Pour les entreprises se référant au code Middlenext qui prévoit aussi la mise en place d’un comité RSE, l’association représentative des valeurs moyennes estime que les membres de ce comité doivent être indépendants et avec des solides compétences en matière de RSE5. Les sujets qu’il convient de traiter concernent notamment la politique d’amortissements des actifs pouvant être impactés par les changements climatiques, la cartographie des risques extra-financiers, la mise en place d’un prix interne du carbone ainsi que la communication de l’entreprise pour éviter le greenwashing.

État des lieux

La revue par l’AMF des rapports du gouvernement d’entreprise est l’occasion de mettre en valeur les bons élèves et de stigmatiser ceux qui ne se conforment pas aux textes et/ou au code de gouvernance dont ils se référent.

Les bonnes pratiques…

Pour rappel, les sociétés qui font référence à un code de gouvernance tel que le code AFEP-MEDEF ont la possibilité de ne pas appliquer une recommandation sous réserve d’en expliquer la raison qui doit être étayée et adaptée à la situation particulière de l’entité. Dans un souci de transparence et de lisibilité, l’AMF recommande d’utiliser un tableau récapitulant les recommandations du code qui ne sont pas suivies, avec pour chaque point l’explication.

Exemple de bonnes pratiques

  • Proportion de membres indépendants dans le comité d’audit (§ 17.1 dudit code).
  • Explication : la proportion de 2/3 d’administrateurs indépendants n’a pu être respectée à la date d’établissement du rapport car mr X qui présidait ce comité a démissionné en début d’année. Cette situation temporaire sera régularisée dans le cadre des nominations proposées à la prochaine AG.

En ce qui concerne l’existence d’un lien de relation d’affaires entre la société et l’administrateur (§ 10.5.3 dudit code), l’AMF insiste sur la transparence nécessaire, avec une indication des critères quantitatifs et qualitatifs qui ont permis d’apprécier le caractère significatif (ou non) de la relation d’affaire.

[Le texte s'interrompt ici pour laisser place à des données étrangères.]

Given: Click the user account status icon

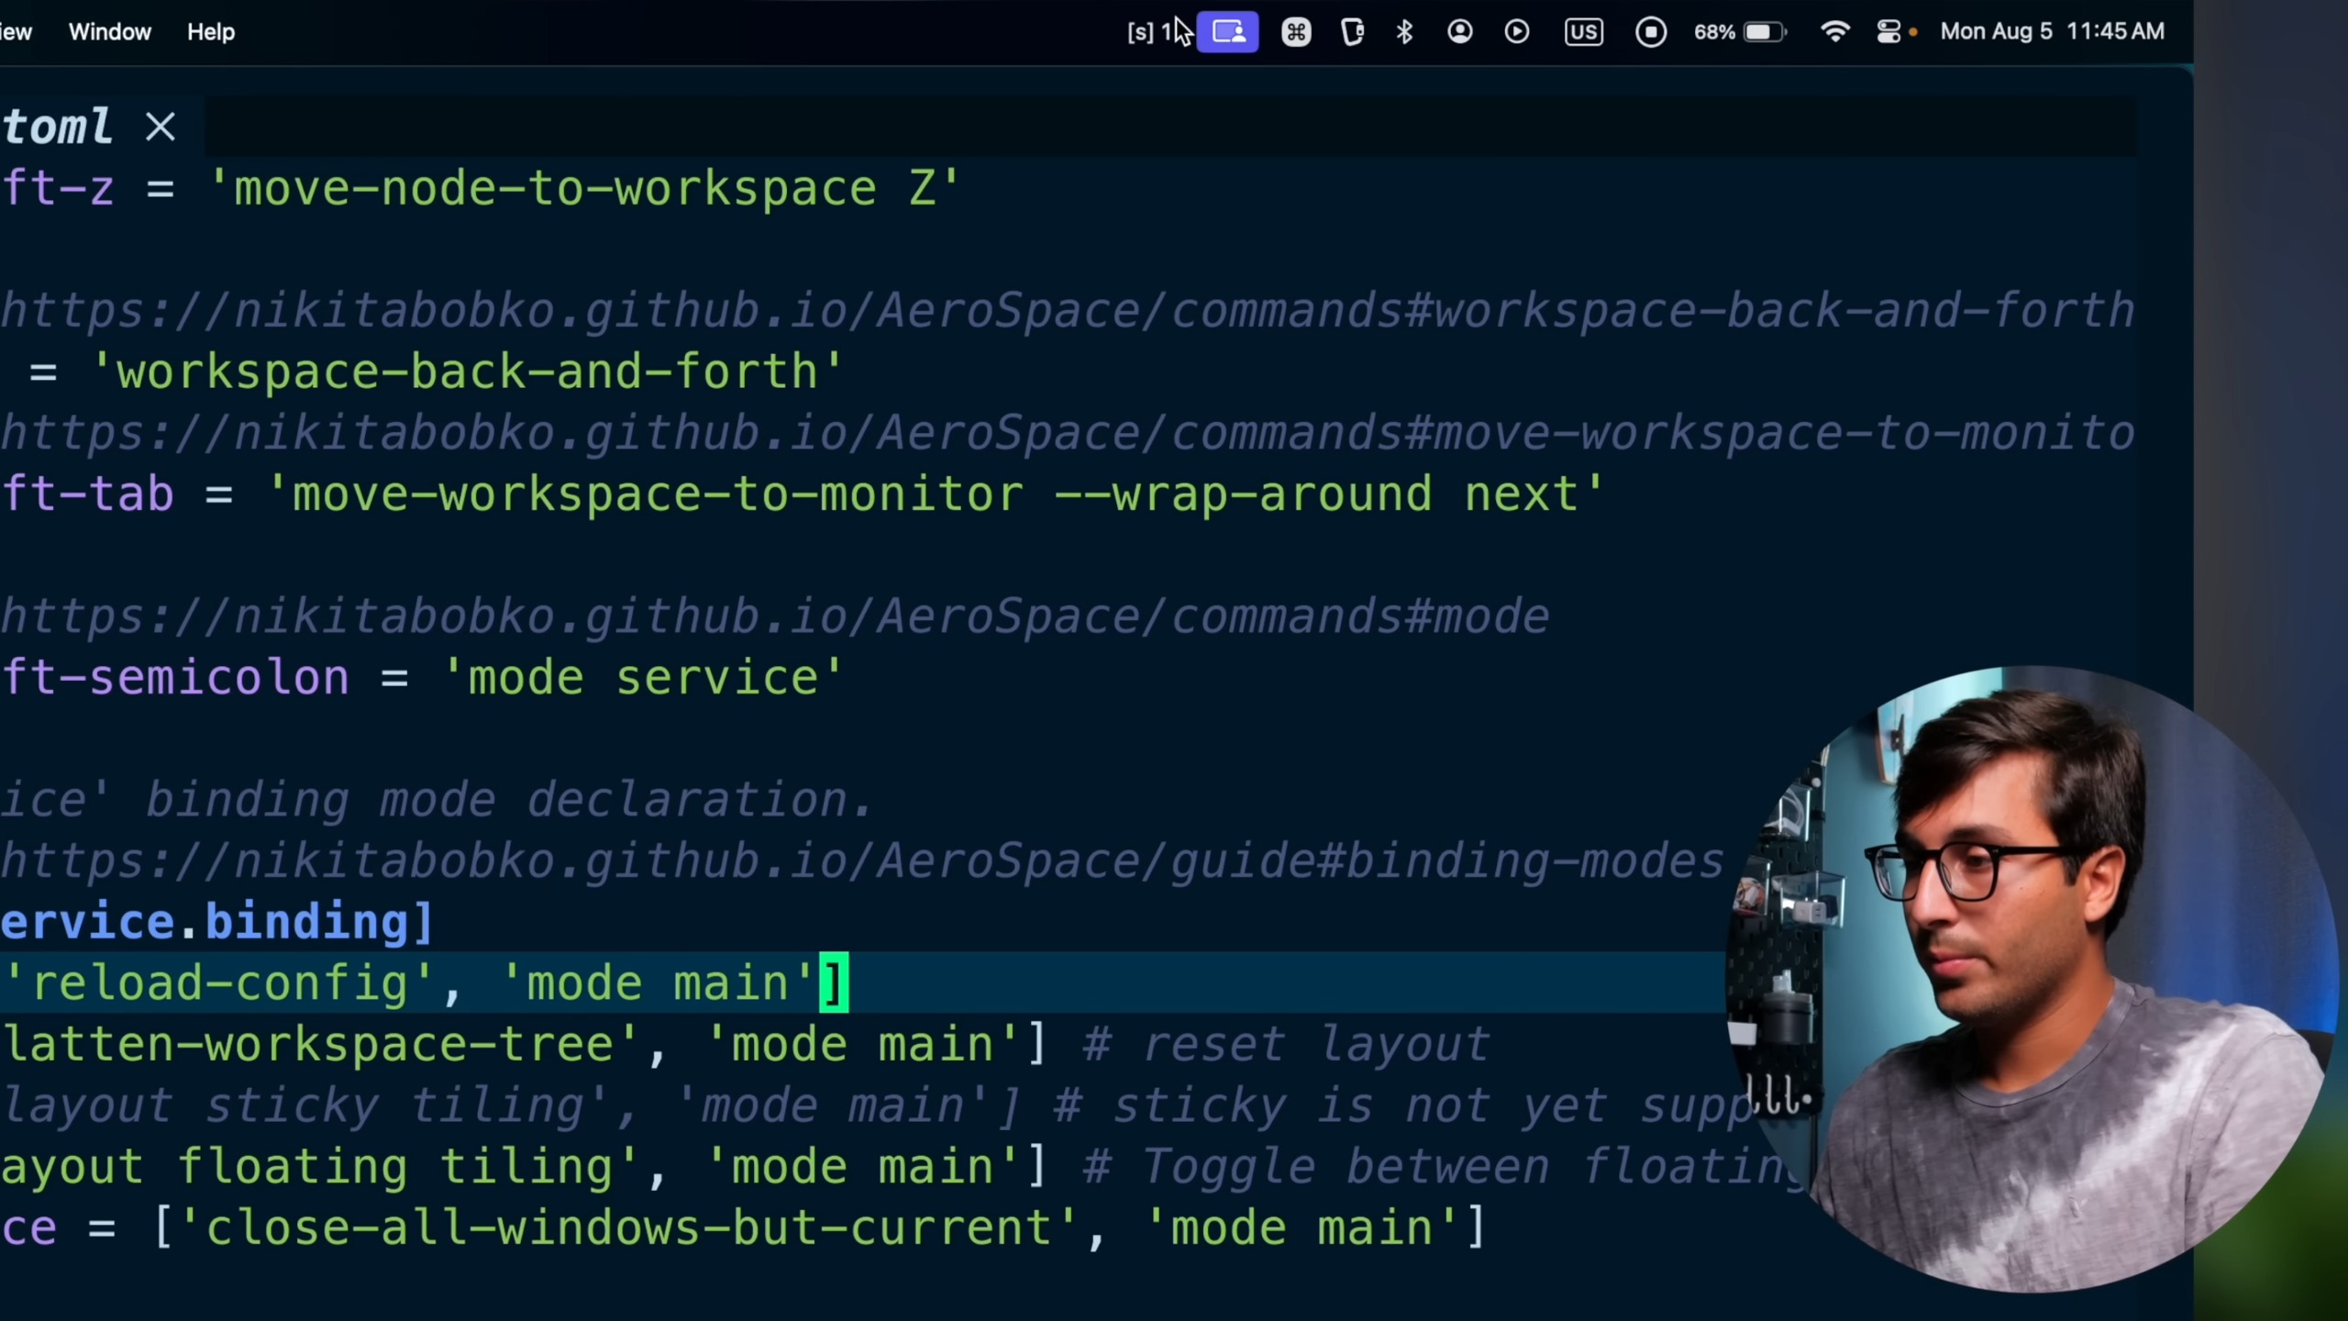Looking at the screenshot, I should [x=1459, y=32].
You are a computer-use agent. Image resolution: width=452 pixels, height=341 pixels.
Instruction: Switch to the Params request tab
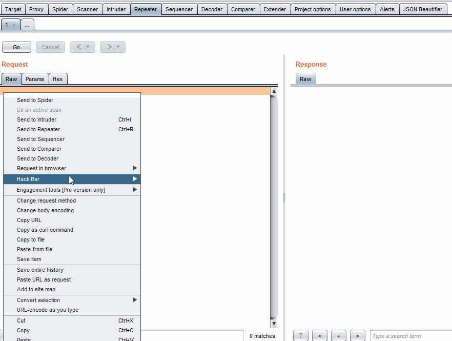point(35,79)
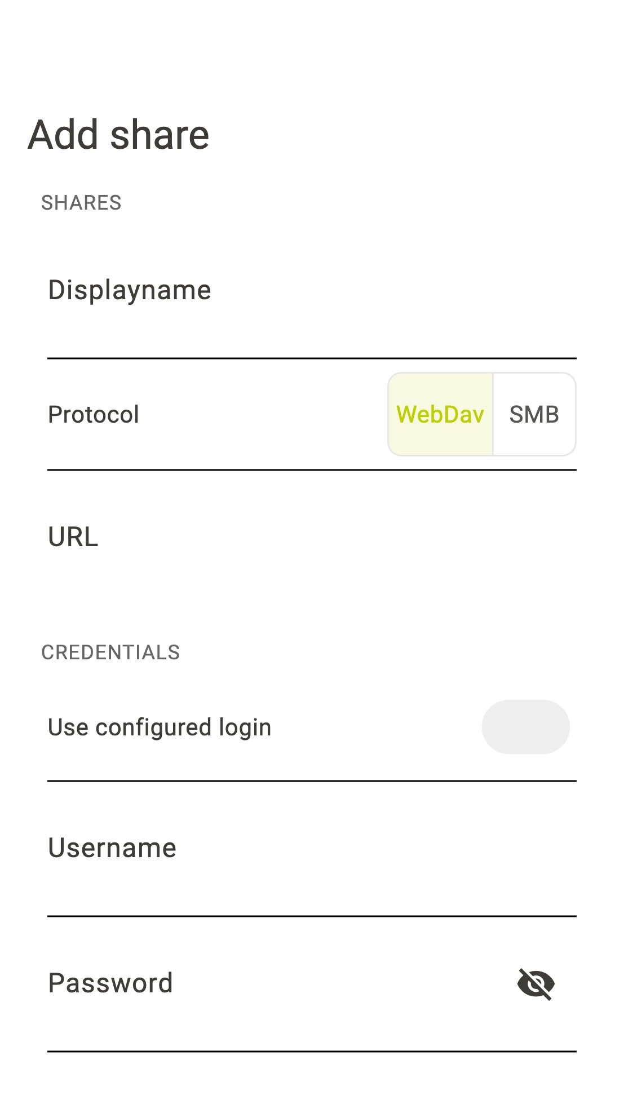Enable the Use configured login switch

click(x=525, y=727)
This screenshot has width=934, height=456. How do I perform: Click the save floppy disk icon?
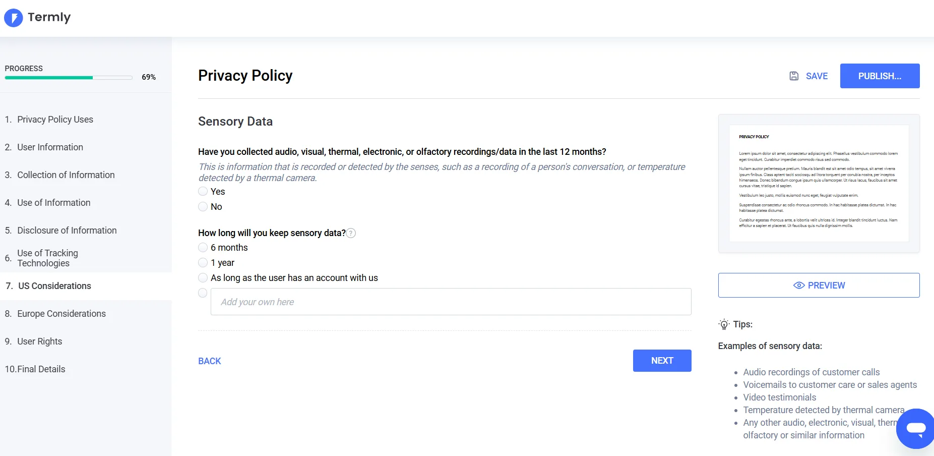pos(794,76)
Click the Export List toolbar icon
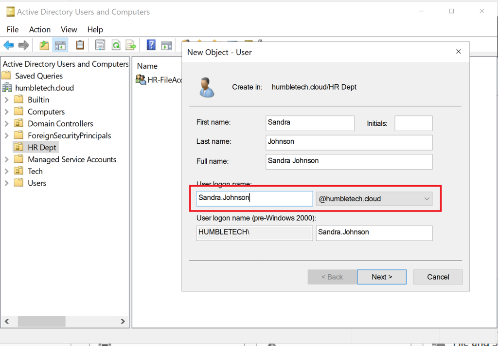 131,45
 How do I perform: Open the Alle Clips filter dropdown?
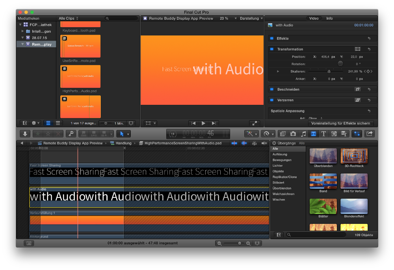tap(68, 19)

En l’absence de relation d’affaires, il convient de l’indiquer expressément.

Exemple de bonnes pratiques

  • Indication de la réunion du conseil au cours de laquelle a été procédé l’analyse des liens d’affaires couvrant l’ensemble des sociétés du groupe.
  • Les flux d’affaires sont exprimés en pourcentage afin d’apprécier le caractère significatif ou non de la relation d’affaires pour chaque administrateur.
  • Indication, pour la prise en compte des critères qualitatifs, de l’organisation décentralisée du groupe qui conduit à ce que les administrateurs concernés ne disposent pas de pouvoir décisionnel direct ou indirect sur les relations d’affaires.
  • Prise en compte d’un seuil de matérialité de 1 % du CA consolidé au-dessus duquel la relation d’affaires est présumée significative pour la société ou le groupe.

En ce qui concerne l’évaluation du conseil et de ses membres (§ 11.1 à 11.3 dudit code), selon toujours le principe « comply ou explain », si aucune évaluation a été faite, il faut pouvoir le justifier. Ainsi, une évolution de l’actionnariat et de la gouvernance de la société peut justifier temporairement l’absence d’évaluation dans la mesure où l’entreprise prend l’engagement de régulariser la situation dans un délai raisonnable.

Quant à l’évaluation de la contribution de chaque administrateur aux travaux du conseil, elle doit faire l’objet d’un compte-rendu assorti des pistes d’amélioration envisagées et d’une communication dans le rapport sur le gouvernement d’entreprise.

… Et celles à proscrire

Concernant l’indépendance des administrateurs, l’AMF considère qu’il n’est pas possible de justifier de la compétence et de l’expertise d’un administrateur pour considérer qu’il est indépendant alors que son mandat a une durée de plus de 12 ans.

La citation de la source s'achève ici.